ECLI:NL:CRVB:2014:251
Centrale Raad van Beroep
- Eerste aanleg - enkelvoudig
- Rechtspraak.nl
Afwijzing van financiële aanspraken op grond van de Wuv door de Centrale Raad van Beroep
In deze zaak heeft de Centrale Raad van Beroep op 30 januari 2014 uitspraak gedaan in de gedingen tussen vier appellanten, allen geboren in Indonesië, en de Pensioen- en Uitkeringsraad. De appellanten hebben beroep ingesteld tegen de besluiten van verweerder van 28 augustus 2012, waarin hun aanvragen om financiële aanspraken op grond van de Wet uitkeringen vervolgingsslachtoffers 1940-1945 (Wuv) zijn afgewezen. De appellanten stelden dat zij recht hadden op deze uitkeringen als zelfvervolgden of als nabestaanden van hun vader, die tijdens de Japanse bezetting krijgsgevangenschap heeft ondergaan.
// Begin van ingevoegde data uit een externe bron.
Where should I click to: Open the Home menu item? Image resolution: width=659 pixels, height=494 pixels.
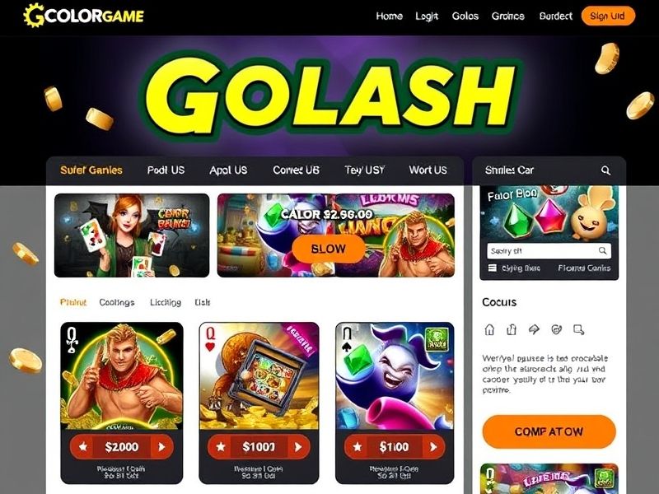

De Raad overwoog dat de appellanten, geboren na de Tweede Wereldoorlog, niet persoonlijk zijn getroffen door de acties van de Japanse bezetter en derhalve geen vervolging hebben ondergaan zoals bedoeld in artikel 2 van de Wuv. De mogelijkheid om personen met de vervolgde gelijk te stellen is sinds 15 juli 1994 niet meer van toepassing voor de na-oorlogsgeneratie. Daarnaast werd vastgesteld dat voor een uitkering als nabestaande alleen de weduwe, weduwnaar of minderjarige volle wees van de vervolgde in aanmerking kan komen. Aangezien de appellanten ten tijde van de aanvraag meerderjarig waren, konden zij ook om deze reden geen aanspraak maken op de gevraagde uitkering.
De Raad concludeerde dat de beroepen van appellanten ongegrond moesten worden verklaard. Er was geen aanleiding voor een proceskostenveroordeling. De uitspraak werd gedaan door A. Beuker-Tilstra, in tegenwoordigheid van griffier S.K. Dekker, en werd openbaar uitgesproken op 30 januari 2014.